OpiniónMiércoles, 15 de septiembre de 2021
Buen día Gonzalo
Jadir Villar
Analista Político

Buen día Gonzalo, ¿te acuerdas de nosotros?, somos el país que destruiste, las esperanzas que aniquilaste. Somos la familia que separaste, las personas cuyos miembros mutilaste. Pervertiste la libertad y de la discapacidad hiciste normalidad. Entre zozobra nos hiciste vivir, con el miedo a morir.

Tu muerte fue causa cronológica, espero que la divinidad de la justicia te haya hecho experimentar en carne propia el dolor que nos causaste. Sin embargo, pese a tu esfuerzo por instaurar la locura de tus raciocinios, nuestro país en conjunto fue más fuerte que tú.

Adiós Gonzalo, fuiste vil. No te compadeciste ni de los niños ni de los animales. Lucanamarca, Soras, el pueblo asháninka del Ene, el de Villa El Salvador y Tarata han sido tu legado de sufrimiento. Gonzalo, con dinamita hiciste polvo nuestros cuerpos, pero no quebraste nuestro espíritu. Con coches bombas ensordeciste nuestros oídos, pero no apagaste nuestra voz.

El más oscuro rincón del Infierno está reservado para ti, y para quienes con neutralidad han tratado tu muerte, para los que aun buscan justificarte y para quienes condenan la sobria algarabía que tu deceso nos trajo.

¿Sabes?, tu mujer ahora clama tu cuerpo inerte. Nos sorprende como le creaste la fidelidad a tu ideario terrorista. Hemos pagado con sangre el precio de tu estupidez mientras que tus adeptos están convencidos de que tu cárcel fue el precio que pagaste por tus ideas.

Fuiste el principal camarada para un grupo reducido de gente que se dejó envilecer por tus ideas. Eres la foto icónica con la que nuestro premier quería retratarse. Eres el principal promotor de odios. Pese a ello, lo irónico era que, desde tu Castillo en Surquillo, en las comodidades que una vida sin esfuerzos pudo darte, tratabas de combatir las desigualdades sociales.

¡Ay Gonzalo! Fuiste terror, pero ahora podrás ser hasta comedia. Una figura risible que evoca a su vez la mayor de las indignaciones. Los miedos se superan, y una vez superados, la adversidad encuentra por fin su límite. Dejaste inconclusa la remembranza que cada 12 de setiembre solíamos hacerte. Te vencimos a través de inteligencia, a través nuestras instituciones. A través del tiempo te vencimos hasta tu lecho de muerte.

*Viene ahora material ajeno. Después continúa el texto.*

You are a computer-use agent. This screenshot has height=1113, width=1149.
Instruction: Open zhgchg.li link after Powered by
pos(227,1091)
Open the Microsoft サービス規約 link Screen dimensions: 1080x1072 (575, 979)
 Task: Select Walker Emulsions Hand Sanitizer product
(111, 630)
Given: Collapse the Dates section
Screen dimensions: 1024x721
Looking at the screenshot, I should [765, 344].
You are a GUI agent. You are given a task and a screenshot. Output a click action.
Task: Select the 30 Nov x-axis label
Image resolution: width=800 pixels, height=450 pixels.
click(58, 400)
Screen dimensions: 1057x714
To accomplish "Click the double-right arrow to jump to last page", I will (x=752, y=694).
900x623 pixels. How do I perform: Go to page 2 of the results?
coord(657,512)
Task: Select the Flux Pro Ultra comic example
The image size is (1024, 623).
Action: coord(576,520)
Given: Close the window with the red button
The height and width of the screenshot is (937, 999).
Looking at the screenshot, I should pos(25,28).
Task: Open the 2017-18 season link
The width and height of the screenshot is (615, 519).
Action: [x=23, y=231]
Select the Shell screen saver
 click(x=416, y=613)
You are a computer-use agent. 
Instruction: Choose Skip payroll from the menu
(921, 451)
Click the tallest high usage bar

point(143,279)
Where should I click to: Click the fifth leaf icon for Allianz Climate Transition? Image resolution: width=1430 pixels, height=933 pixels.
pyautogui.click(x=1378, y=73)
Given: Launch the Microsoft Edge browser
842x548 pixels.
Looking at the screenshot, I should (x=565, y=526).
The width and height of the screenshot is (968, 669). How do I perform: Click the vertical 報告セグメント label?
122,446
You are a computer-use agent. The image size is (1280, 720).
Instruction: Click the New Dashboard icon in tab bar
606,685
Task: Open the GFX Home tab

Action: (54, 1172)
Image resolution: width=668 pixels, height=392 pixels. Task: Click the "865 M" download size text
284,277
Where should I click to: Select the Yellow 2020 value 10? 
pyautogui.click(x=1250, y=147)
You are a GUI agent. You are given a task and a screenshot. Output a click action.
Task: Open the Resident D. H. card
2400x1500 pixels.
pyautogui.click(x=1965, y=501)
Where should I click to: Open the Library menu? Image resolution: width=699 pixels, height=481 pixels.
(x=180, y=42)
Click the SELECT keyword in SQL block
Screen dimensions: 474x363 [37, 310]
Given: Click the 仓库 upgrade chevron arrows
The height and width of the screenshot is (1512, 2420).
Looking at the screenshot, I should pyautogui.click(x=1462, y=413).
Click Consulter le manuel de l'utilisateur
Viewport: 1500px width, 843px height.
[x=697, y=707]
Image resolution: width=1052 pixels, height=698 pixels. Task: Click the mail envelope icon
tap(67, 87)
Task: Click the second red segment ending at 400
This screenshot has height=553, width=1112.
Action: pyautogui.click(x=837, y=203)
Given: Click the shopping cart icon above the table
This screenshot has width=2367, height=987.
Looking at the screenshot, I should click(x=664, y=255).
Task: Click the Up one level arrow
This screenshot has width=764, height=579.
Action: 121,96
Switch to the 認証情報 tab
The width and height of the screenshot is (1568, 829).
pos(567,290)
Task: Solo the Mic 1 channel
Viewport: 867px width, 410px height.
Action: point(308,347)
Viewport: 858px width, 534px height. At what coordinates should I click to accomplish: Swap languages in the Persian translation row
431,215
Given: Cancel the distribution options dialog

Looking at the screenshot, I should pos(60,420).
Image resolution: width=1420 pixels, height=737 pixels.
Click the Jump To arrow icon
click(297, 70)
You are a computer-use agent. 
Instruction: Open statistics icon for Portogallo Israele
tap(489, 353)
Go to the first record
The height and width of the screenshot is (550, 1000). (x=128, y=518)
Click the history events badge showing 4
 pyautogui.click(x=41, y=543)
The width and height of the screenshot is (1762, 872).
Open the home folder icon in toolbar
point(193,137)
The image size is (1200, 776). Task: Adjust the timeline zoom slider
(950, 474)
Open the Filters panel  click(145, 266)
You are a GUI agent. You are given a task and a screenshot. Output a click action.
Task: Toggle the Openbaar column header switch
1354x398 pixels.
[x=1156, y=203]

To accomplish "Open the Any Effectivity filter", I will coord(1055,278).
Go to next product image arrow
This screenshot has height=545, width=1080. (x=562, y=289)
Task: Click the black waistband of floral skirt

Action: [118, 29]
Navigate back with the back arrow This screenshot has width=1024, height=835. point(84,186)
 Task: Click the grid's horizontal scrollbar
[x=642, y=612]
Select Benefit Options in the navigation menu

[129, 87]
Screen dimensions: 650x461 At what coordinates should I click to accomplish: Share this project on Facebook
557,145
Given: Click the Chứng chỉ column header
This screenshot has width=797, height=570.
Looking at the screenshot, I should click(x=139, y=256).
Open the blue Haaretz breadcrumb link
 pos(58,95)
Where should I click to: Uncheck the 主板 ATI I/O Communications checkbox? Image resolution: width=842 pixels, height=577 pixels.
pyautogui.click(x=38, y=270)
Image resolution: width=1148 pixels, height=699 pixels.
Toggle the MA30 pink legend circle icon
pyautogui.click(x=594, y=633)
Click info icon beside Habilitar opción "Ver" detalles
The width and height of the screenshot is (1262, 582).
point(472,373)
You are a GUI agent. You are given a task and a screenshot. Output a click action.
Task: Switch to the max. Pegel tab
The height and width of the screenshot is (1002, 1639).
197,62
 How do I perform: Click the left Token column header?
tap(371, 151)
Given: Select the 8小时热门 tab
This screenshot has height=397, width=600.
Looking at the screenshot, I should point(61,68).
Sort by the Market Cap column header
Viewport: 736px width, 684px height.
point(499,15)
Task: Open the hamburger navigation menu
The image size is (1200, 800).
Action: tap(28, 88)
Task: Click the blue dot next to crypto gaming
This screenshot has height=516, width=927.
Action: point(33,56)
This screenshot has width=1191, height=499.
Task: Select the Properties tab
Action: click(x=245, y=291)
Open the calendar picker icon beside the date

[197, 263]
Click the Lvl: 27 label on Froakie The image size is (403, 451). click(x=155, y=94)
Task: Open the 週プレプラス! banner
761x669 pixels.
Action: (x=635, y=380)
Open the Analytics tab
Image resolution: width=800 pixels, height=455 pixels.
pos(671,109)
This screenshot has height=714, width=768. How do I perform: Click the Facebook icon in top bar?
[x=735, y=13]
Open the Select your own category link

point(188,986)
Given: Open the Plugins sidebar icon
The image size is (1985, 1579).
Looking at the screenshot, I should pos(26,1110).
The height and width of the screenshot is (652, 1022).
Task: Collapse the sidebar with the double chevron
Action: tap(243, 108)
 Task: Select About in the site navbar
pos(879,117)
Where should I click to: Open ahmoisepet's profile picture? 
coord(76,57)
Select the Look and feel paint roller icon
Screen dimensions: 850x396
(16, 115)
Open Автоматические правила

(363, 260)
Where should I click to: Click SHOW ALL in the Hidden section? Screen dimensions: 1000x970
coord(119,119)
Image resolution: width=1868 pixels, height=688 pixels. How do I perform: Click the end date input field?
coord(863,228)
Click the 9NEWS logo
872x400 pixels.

Es cierto, esta batalla aún no esta ganada. En selva aún toca combatirte, pero como duele que desde el Congreso y el Ejecutivo ahora también toque erradicarte. Te enraizaste cual mala hierba. Aún así que quede claro que los queremos paz, siempre seremos más.

Que no quede la satisfacción en tu gente, con tu muerte no quedamos a mano. No es venganza, mientras que aun exista apología. Hoy, tu fallecimiento no evoca suficiente alegría para borrar los hechos que aun duelen todavía.

No tendrá paz, ni cristiana sepultura alguien con tu perfil tan sombrío. Tu desquicio, te llevo a hasta a injerir con el libre albedrio. Estabas loco Gonzalo, moriste creyendo ser un mártir, pero en otro plano te empotraras con tu realidad. Indefectiblemente te encontrarás a ti mismo, y ésa, sólo ésa, será la más amarga de tus horas.

Adiós fantasma del pasado, ahora eterna alma en pena. Todo nuestro dolor se hará tu eterna condena.